The Guardian has continued its string of leaks regarding the American surveillance program, reporting that top-secret documents reveal a tight collaboration between Microsoft, the NSA, and the FBI. Microsoft, along with other companies, has insisted that reports about widespread information-gathering are not accurate, and that it only provides limited information in response to government orders. According to a report published today, though, Microsoft didn't simply hand over data: it also allowed agencies to get around encryption and collect data from Outlook.com, Skype, and SkyDrive.
Internal newsletters from the NSA Special Source Operation division allegedly show that the NSA was easily able to access emails or Skype calls through the PRISM program. The NSA, it says, worked with Microsoft to make sure Outlook.com would not be immune from surveillance. "For Prism collection against Hotmail, Live, and Outlook.com emails will be unaffected because Prism collects this data prior to encryption," one newsletter apparently reads. Another letter, from April 2013, describes a months-long negotiation to let analysts access SkyDrive. This "means that analysts will no longer have to make a special request to SSO for this — a process step that many analysts may not have known about," it reads.
"PRISM is a team sport!"
The Guardian reports that Skype signed on with PRISM in 2010, before its acquisition by Microsoft, and continuously worked to provide access to its calls. "The audio portions of these sessions have been processed correctly all along, but without the accompanying video.

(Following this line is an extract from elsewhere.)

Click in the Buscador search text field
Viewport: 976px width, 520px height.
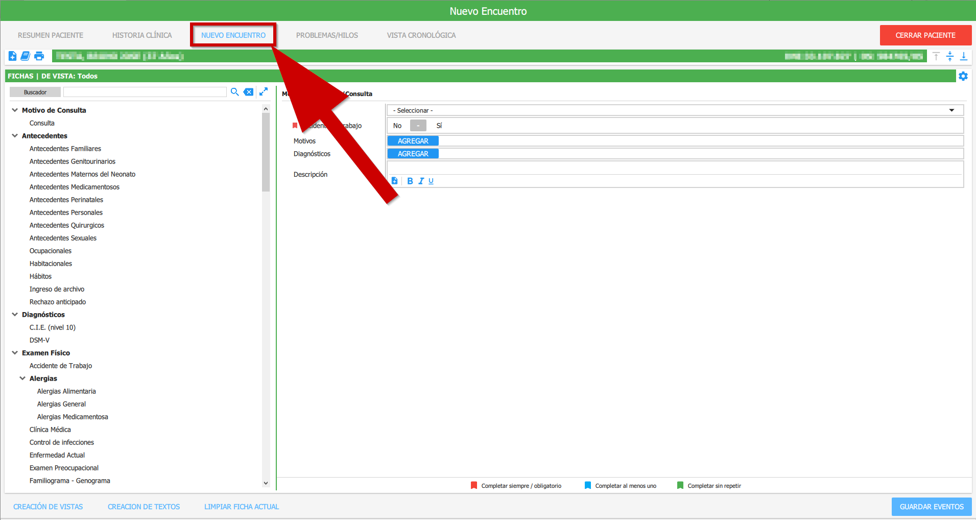pos(145,92)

Now, analysts will have the complete 'picture'," one document says, though this doesn't directly state that the NSA had access. The Guardian, however, also describes a process of "integrating Skype into PRISM," quoting a newsletter that says "collaborative teamwork was the key to the successful addition of another provider to the Prism system." The FBI and NSA also apparently shared information freely, at one point allegedly saying that automated sharing and other measures "underscore the point that PRISM is a team sport!"

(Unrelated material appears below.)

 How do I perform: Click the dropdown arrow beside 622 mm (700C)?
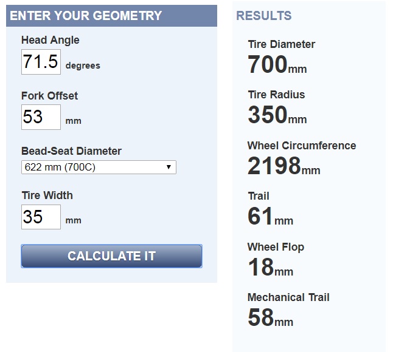pos(169,167)
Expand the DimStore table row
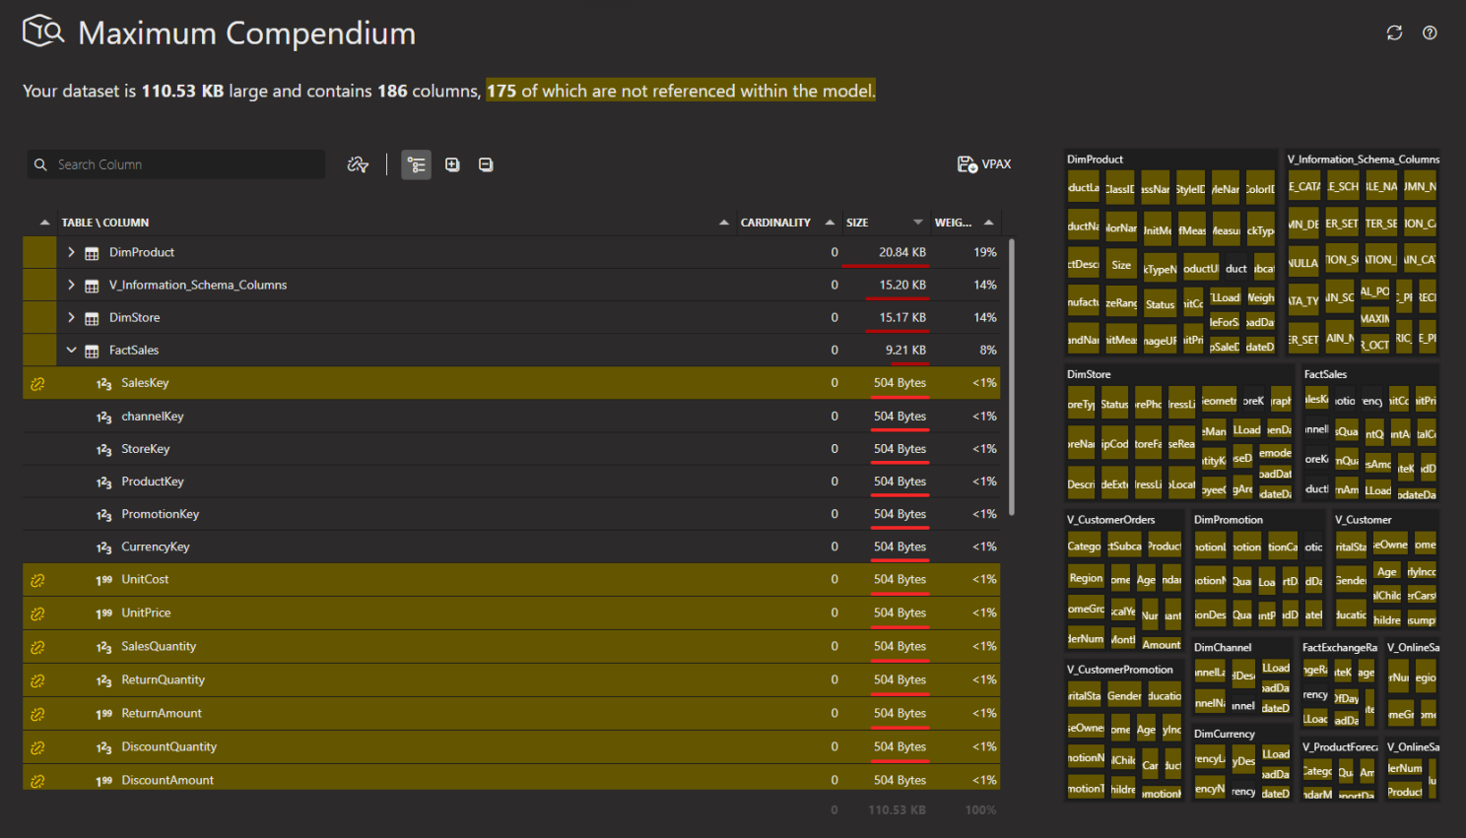The width and height of the screenshot is (1466, 838). click(70, 317)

Skype has previously denied that it approved blanket requests for data or even had the capability to carry out a program like PRISM. "Our position has always been that when a law enforcement entity follows the appropriate procedures, we respond where legally required and technically feasible," it said last year. In 2008, Skype categorically denied that it could even tap phones: "We have not received any subpoenas or court orders asking us to perform a live interception or wiretap of Skype-to-Skype communications," it told CNET. "In any event, because of Skype's peer-to-peer architecture and encryption techniques, Skype would not be able to comply with such a request."
Microsoft has also denied that it provides any more data than necessary. The Guardian asked for comment and was told that "we only ever comply with orders about specific accounts or identifiers, and we would not respond to the kind of blanket orders discussed in the press over the past few weeks." However, it also said that "when we upgrade or update products legal obligations may in some circumstances require that we maintain the ability to provide information in response to a law enforcement or national security request. There are aspects of this debate that we wish we were able to discuss more freely."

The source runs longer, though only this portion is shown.